Buchtipps vom 15.04.2021

Buchtipp: Erwachsene Menschen

Stand: 14.04.2021, 23:17 Uhr

Von Christine Westermann

Titel: Erwachsene Menschen
Autor: Marie Aubert
Verlag: Rowohlt
ISBN-10: 3498001906
ISBN-13: 978-3498001902

Die Autorin

Ist in Oslo geboren, 42 Jahre alt, die Geschichte von den zwei Schwestern ihr Debütroman, der in Norwegen nach Erscheinen sofort auf den Bestsellerlisten stand.

Die Handlung

Erwachsen: Wird man das eigentlich jemals richtig, so zu hundert Prozent? Hängen einem nicht immer noch kleine Kindheitsdramen nach, Familienkonflikte, die schwelen, und, wie in diesem Roman, zu Brandherden werden können? Die Geschichte spielt in Norwegen, es ist Sommer, eine Familie trifft sich, um den 65. Geburtstag der Mutter zu feiern. Die kommt mit ihrem Lebensgefährten zu ihren Töchtern ins Ferienhaus. Die eine, Ida, ist gerade mal vierzig, mit leichter Torschlusspanik. Sie wartet noch immer darauf, dass endlich der Mann fürs ganze Leben auftaucht. Einer, der mit ihr zusammenbleiben und Kinder haben will. Für den Fall, dass der doch nicht kommt, hat sie beschlossen, ein paar Eizellen einfrieren zu lassen. Ihre Schwester Marta ist verheiratet mit Kristoffer, der seine kleine Tochter aus einer früheren Beziehung mit in diese Ehe gebracht hat. Ein Kind, noch dazu ein Stiefkind, ist Martha zu wenig, sie will ein eigenes, versucht seit Jahren schwanger zu werden, vergeblich. Diese Familie also trifft sich jetzt, um ein paar harmonische Tage miteinander zu verbringen. Harmonisch kann nicht funktionieren.

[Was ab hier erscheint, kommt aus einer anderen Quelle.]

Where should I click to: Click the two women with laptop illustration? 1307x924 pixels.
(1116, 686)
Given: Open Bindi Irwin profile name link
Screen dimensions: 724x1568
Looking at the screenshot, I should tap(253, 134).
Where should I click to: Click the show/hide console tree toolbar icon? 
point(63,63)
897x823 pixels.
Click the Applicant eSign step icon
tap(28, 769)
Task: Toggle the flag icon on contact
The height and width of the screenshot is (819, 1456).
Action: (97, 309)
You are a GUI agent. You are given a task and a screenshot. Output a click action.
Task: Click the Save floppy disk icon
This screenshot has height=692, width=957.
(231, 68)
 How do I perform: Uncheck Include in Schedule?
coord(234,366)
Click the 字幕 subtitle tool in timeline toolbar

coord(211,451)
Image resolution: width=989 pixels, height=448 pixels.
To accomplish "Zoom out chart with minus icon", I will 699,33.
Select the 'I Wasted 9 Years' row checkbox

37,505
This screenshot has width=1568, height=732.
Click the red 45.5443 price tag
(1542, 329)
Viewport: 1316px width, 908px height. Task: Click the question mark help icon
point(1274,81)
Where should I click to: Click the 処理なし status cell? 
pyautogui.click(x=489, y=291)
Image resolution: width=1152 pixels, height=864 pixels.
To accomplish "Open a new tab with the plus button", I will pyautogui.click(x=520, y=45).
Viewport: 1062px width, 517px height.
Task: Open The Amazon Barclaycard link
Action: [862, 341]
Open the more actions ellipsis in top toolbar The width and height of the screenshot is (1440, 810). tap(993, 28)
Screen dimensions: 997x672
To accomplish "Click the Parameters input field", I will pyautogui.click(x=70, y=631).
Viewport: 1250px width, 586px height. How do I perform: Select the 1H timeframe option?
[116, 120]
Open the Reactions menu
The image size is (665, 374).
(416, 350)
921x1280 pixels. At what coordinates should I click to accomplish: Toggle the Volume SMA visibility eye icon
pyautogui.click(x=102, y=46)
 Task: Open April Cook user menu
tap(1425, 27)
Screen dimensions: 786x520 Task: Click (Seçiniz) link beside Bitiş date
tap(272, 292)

Stattdessen knirscht und kracht es von Minute eins ihres Zusammenseins an.

Die Bewertung

Ich habe selten in einem Roman eine derart konzentrierte, stille emotionale Spannung verspürt, die sich von Seite zu Seite steigert. Zwischen den beiden Schwestern stimmt es hinten und vorne nicht, beide ringen miteinander um die Vorherrschaft in dieser Familie. Wer ist Mamas liebstes Kind, wer wird bevorzugt, wer muss nachgeben, wer tut mehr für die Familie. Die kleinen Wunden, die die beiden Schwestern sich in der Kindheit zugefügt haben, jetzt brechen sie wieder auf. Als sie längst erwachsene Menschen sind, in ihren Herzen aber noch immer die Kinder von damals. Das verfolgt man mit großer Neugier, und sicher auch Erstaunen über die Psychospielchen, die den Schwestern einfallen. Überraschend kommt das kein bisschen erdenschwer daher, im Gegenteil, es ist fast federleicht geschrieben, witzig aber auch bitterböse. „Marie Aubert“, heißt es im Klappentext, „erzählt von denen, die wir lieben – und davon, was wir ihnen antun, wenn wir nicht kriegen, was wir wollen.“ Besser und treffender kann man die Essenz dieses Familienromans nicht beschreiben.